Muslim life is cheap, most notably to Muslims. …I wonder whether I need honor these people and pretend that they are worthy of the privileges of the First Amendment which I have in my gut the sense that they will abuse.

“Privileges?” Mr UD said, reading this. “Marty thinks they’re privileges?”

********************************

The timing thing involves these statements (Peretz has apologized for the First Amendment remark) coinciding with the announcement of a high-profile We love and honor Marty Peretz event at Harvard. Harvard has issued a We’re distressed of course but free speech thing; but Mr UD points out that you can honor free speech and withdraw your institutional association with an event at the same time…

Anyway. Having seen Peretz in action, UD can’t be surprised that this is his response to the situation.

Reached by phone, Peretz offered the following response to [critical] comments before hanging up: ‘The notion that after teaching 45 years at Harvard and people giving money in my honor that I have to defend myself – please.’

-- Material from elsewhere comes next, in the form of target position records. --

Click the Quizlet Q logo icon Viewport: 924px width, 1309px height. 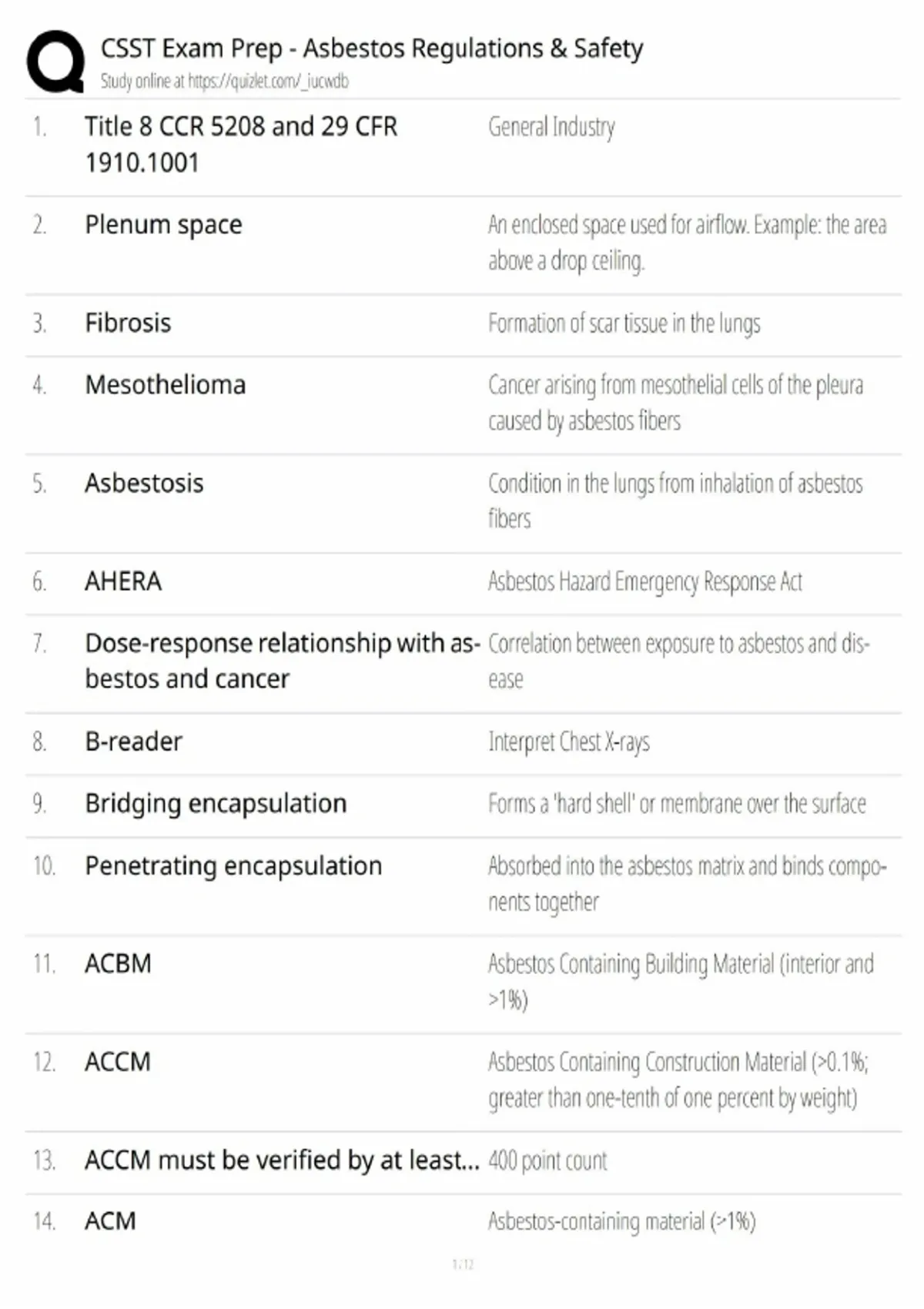(55, 62)
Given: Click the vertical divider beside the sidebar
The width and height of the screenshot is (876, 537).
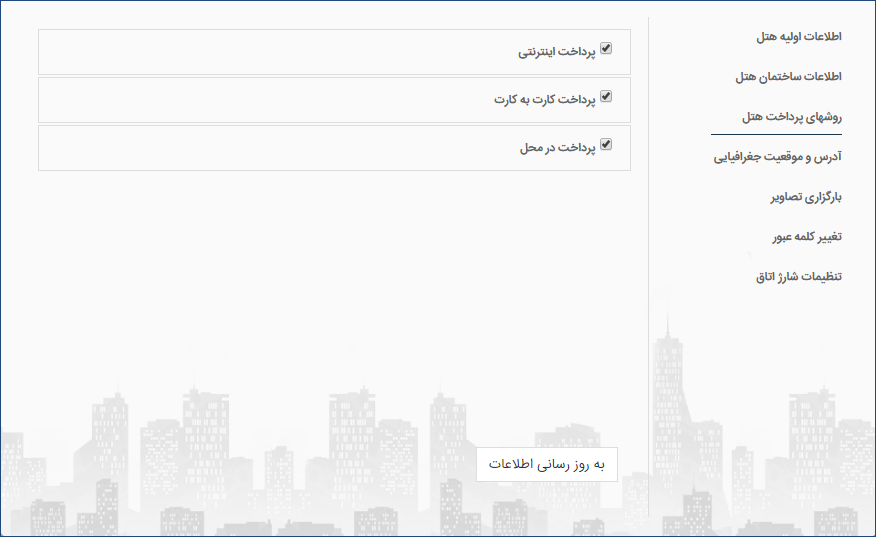Looking at the screenshot, I should coord(648,267).
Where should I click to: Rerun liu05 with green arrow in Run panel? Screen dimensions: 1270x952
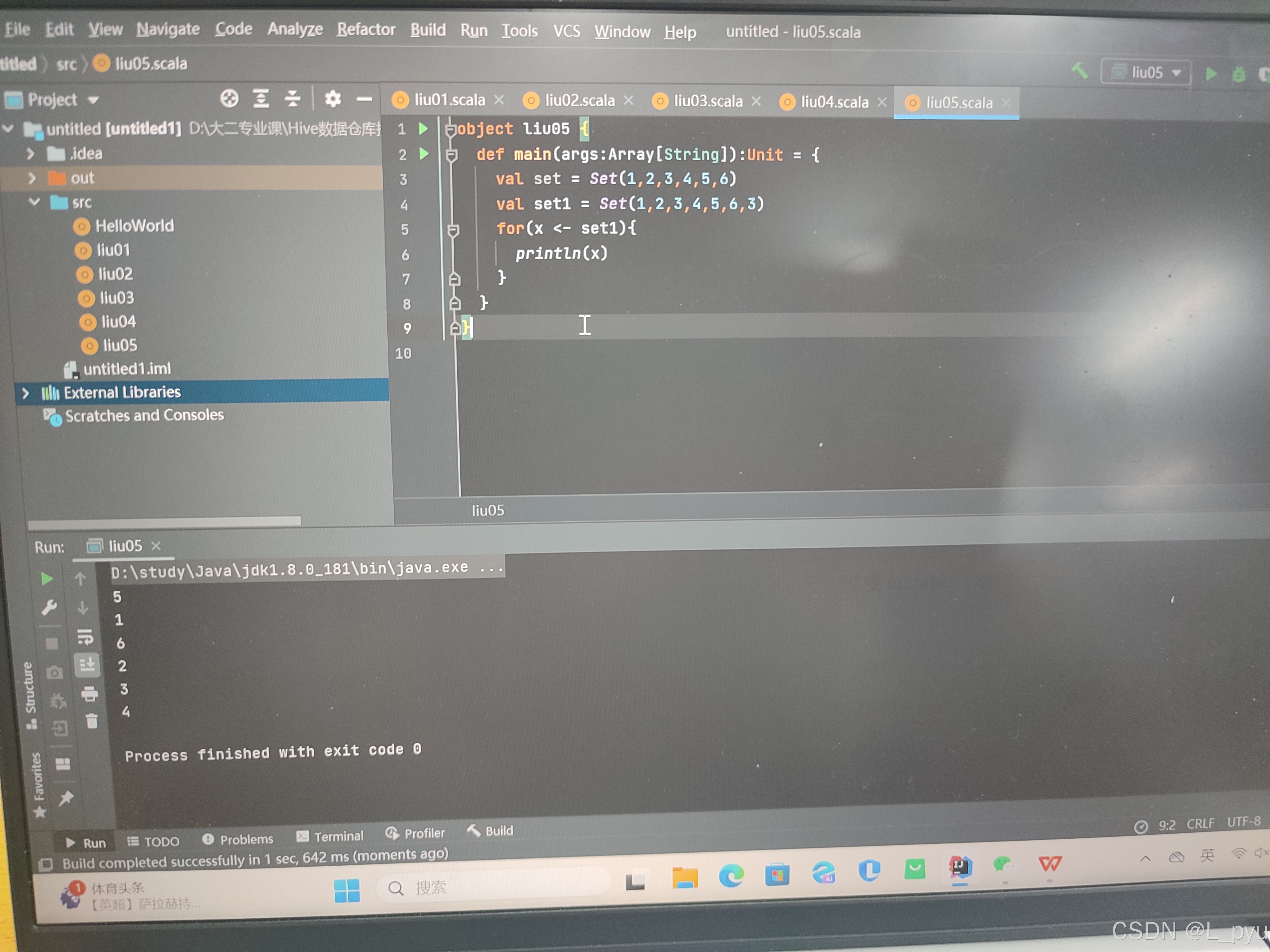tap(47, 578)
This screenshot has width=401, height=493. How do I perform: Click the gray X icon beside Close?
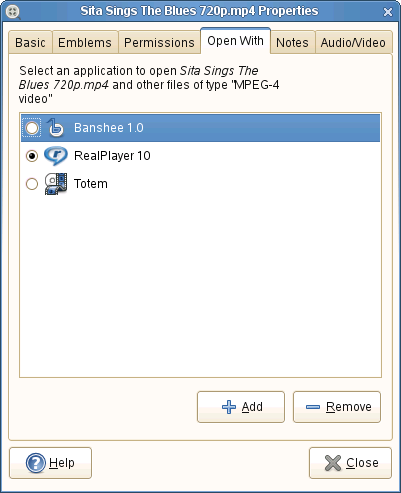point(333,463)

First note the simple illogic of this. People love me! They give money in my name! Plus I taught at Harvard for decades! Clearly I don’t have to defend myself when I dehumanize swathes of humanity.

And then notice his clueless indifference to the whole thing, the way his remark and his hanging up the phone conveys the very worst of this or any country’s smug elites.

As Jack Shafer writes, “The current furor will have no effect on Peretz, whose pride, wealth, and self-image as the big boss has made him deaf to his detractors.”

I’m sure he’s right. But Harvard’s still free to take a stand.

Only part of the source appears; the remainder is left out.